After the summer she hopes those comments will become less frequent. This summer the explorer's profile should increase in the area. In addition to the usual trips to schools, the museum on wheels will pop up at area events like the Cape Girardeau Regional Air Festival.
This kind of outreach is not just for the children, Mainor said.
"A lot of people just don't know this information," said Mainor.
The current exhibit was designed for fourth graders, who are learning about Missouri history as part of their curriculum.
But here in the explorer, the information is presented in a way that doesn't talk down to adults but isn't over the heads of children, Mainor said.

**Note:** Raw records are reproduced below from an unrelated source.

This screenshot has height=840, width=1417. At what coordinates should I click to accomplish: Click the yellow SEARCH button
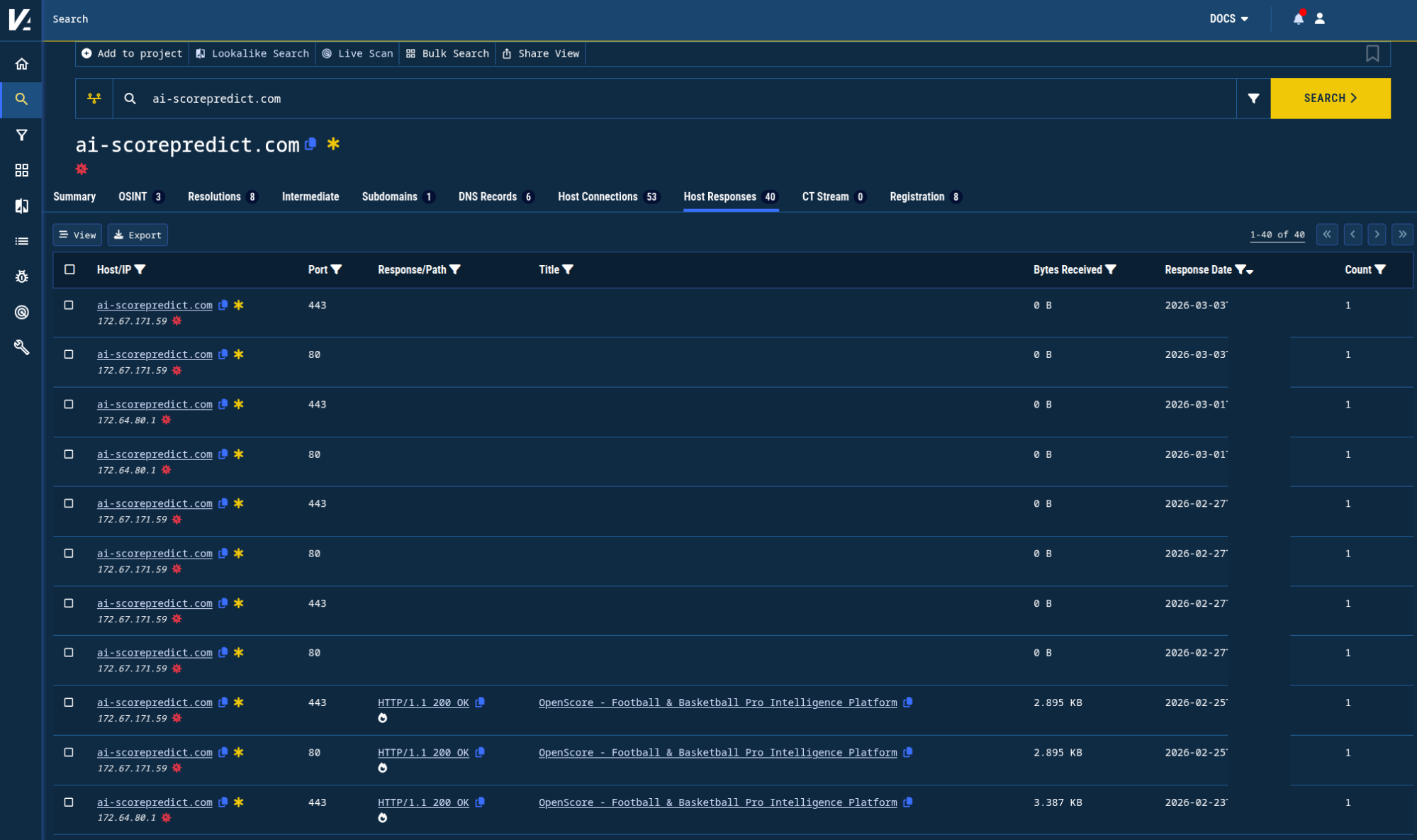[x=1330, y=99]
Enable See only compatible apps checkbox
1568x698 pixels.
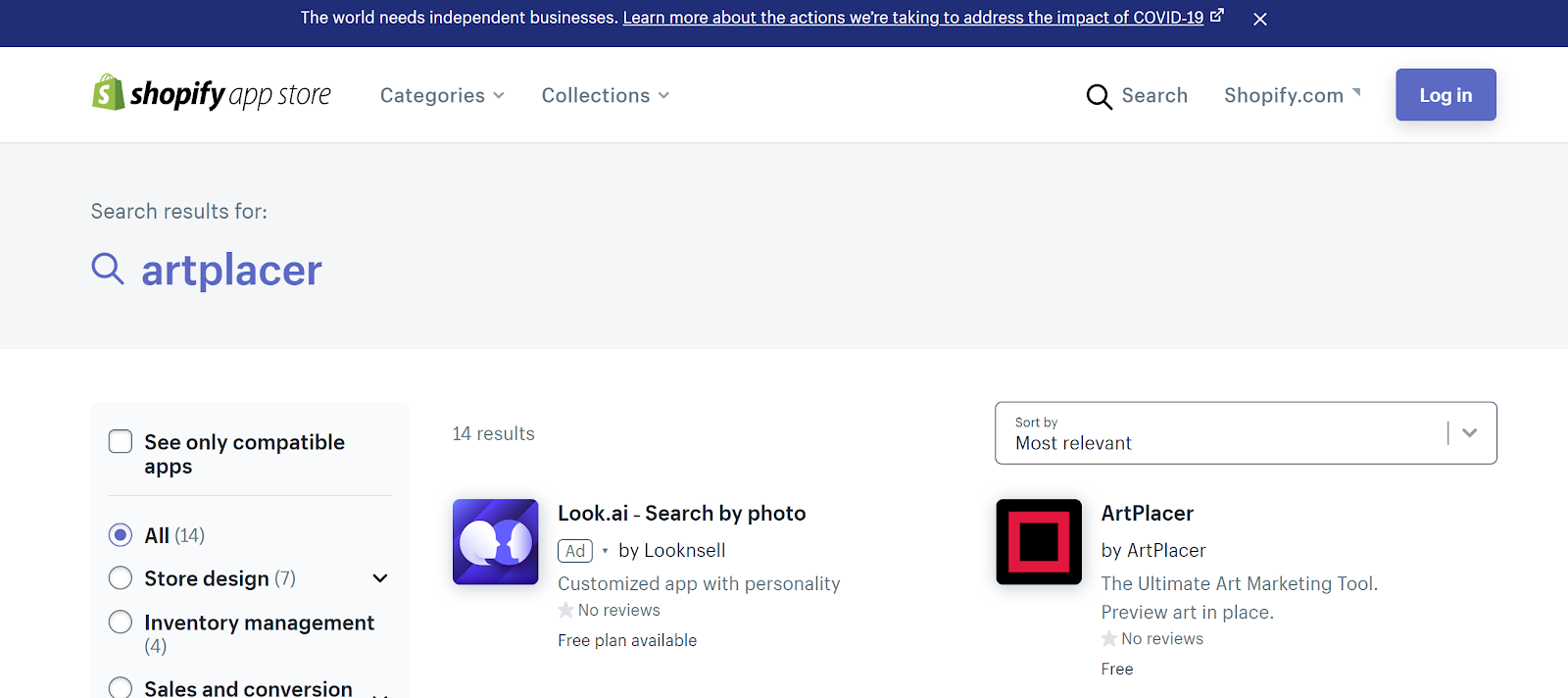point(121,441)
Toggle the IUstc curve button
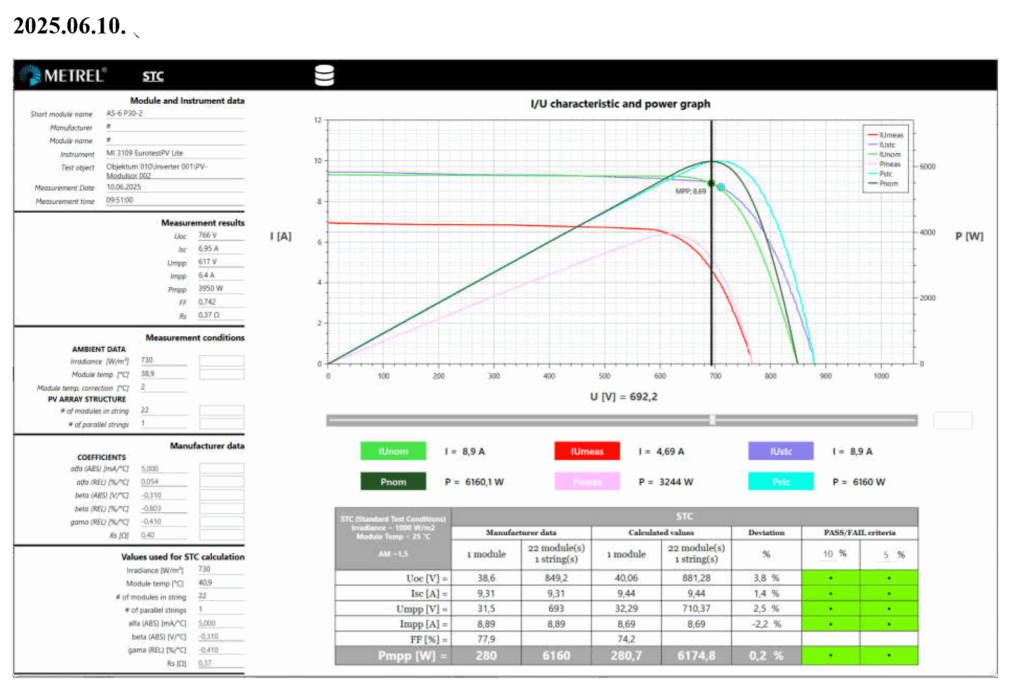1024x687 pixels. [780, 451]
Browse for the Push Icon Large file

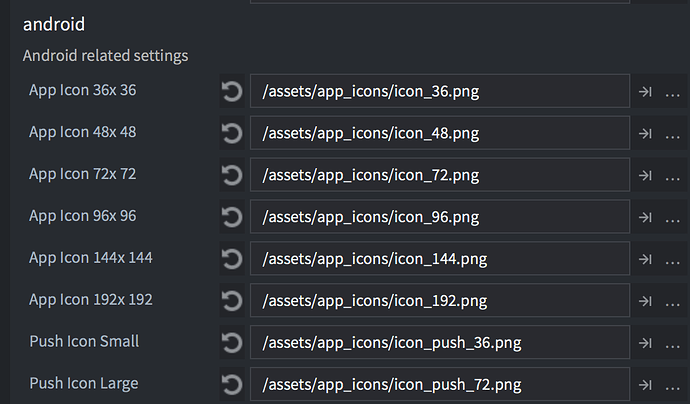click(x=673, y=384)
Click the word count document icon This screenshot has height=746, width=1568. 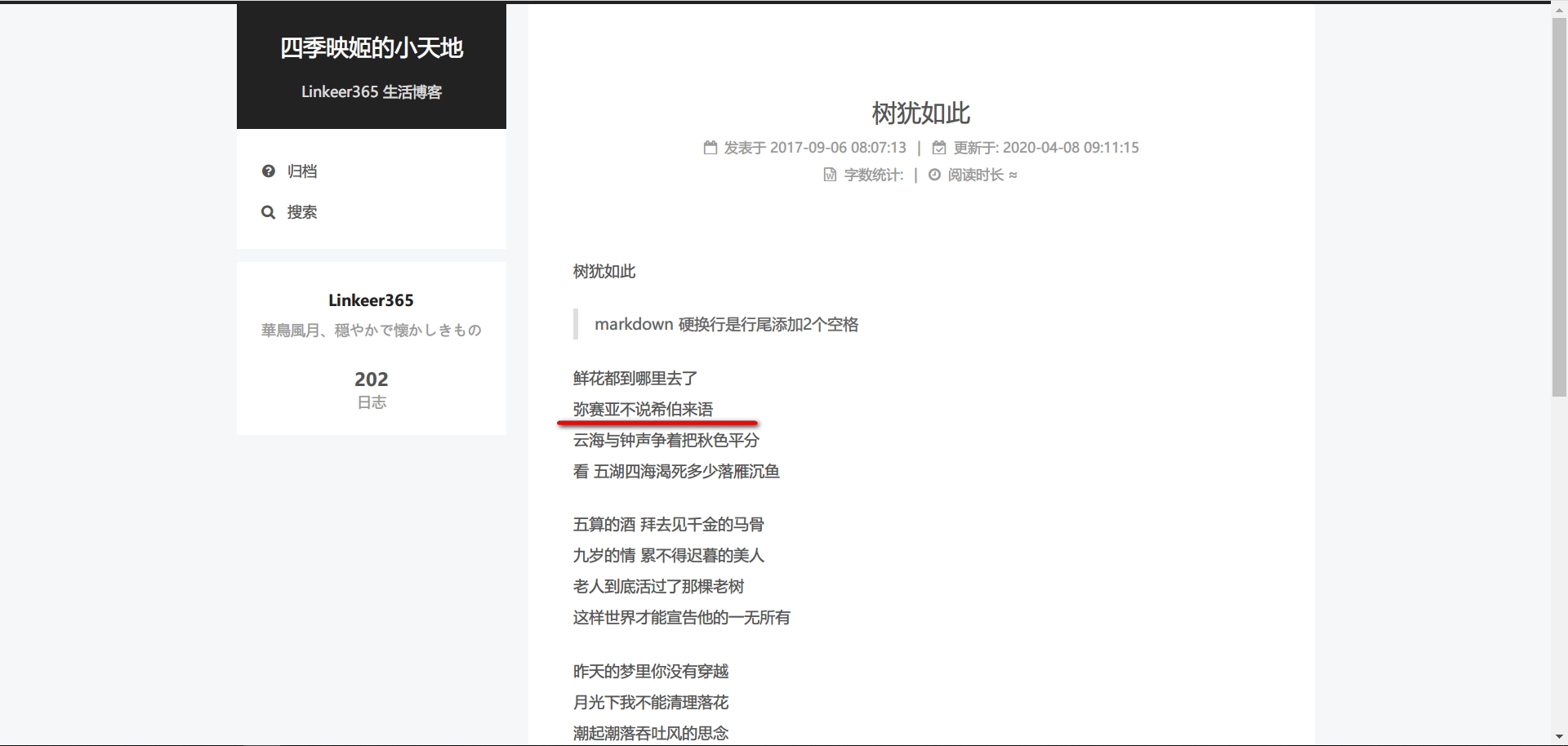click(x=830, y=175)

The chief of big Winnebago gives a preview of what information is available on this current incarnation of the explorer: the geology responsible for shaping the area, the Native American who lived here before European settlement, the early explorers and the transformation of Southeast Missouri from swamp to farm.
Each stop along the way tells a different story that intertwines with the others to make a whole. Those stories often connect directly with children's life experiences.
"All the kids know about the Mississippians because they're the mound builders," Mainor explains about the "Early Peoples" display case. "They say, 'Oh, my grandpa has a mound in his field.' And of course they've all seen arrowheads."
And the kids all know about the animals that co-existed with the earliest Missourians -- the mastodons -- thanks to the movie "Ice Age."
Mainor, "Miss Robyn" to the children, says the explorer presents history in a way that has relevance to children. A powerpoint presentation, interactive computer games and the visual nature of exhibits have an appeal "for kids that aren't always interested in history," she said.
"We fill such a niche," Mainor says. "You can only learn so much in a book."
Teachers agree. Since it started rolling in 2004, the explorer has steadily gotten more and more requests from area teachers.
"The students were very attentive, they gained a lot of knowledge and they probably saw a lot of unique things they wouldn't have been able to see otherwise because they wouldn't have had the opportunity," said Harriet Martin, an elementary school teacher at Jackson's Orchard Drive Elementary.
Martin's students and several other classes were visited by the explorer on Tuesday and Wednesday.
"This allows for the students to have a field trip right outside their door," she said.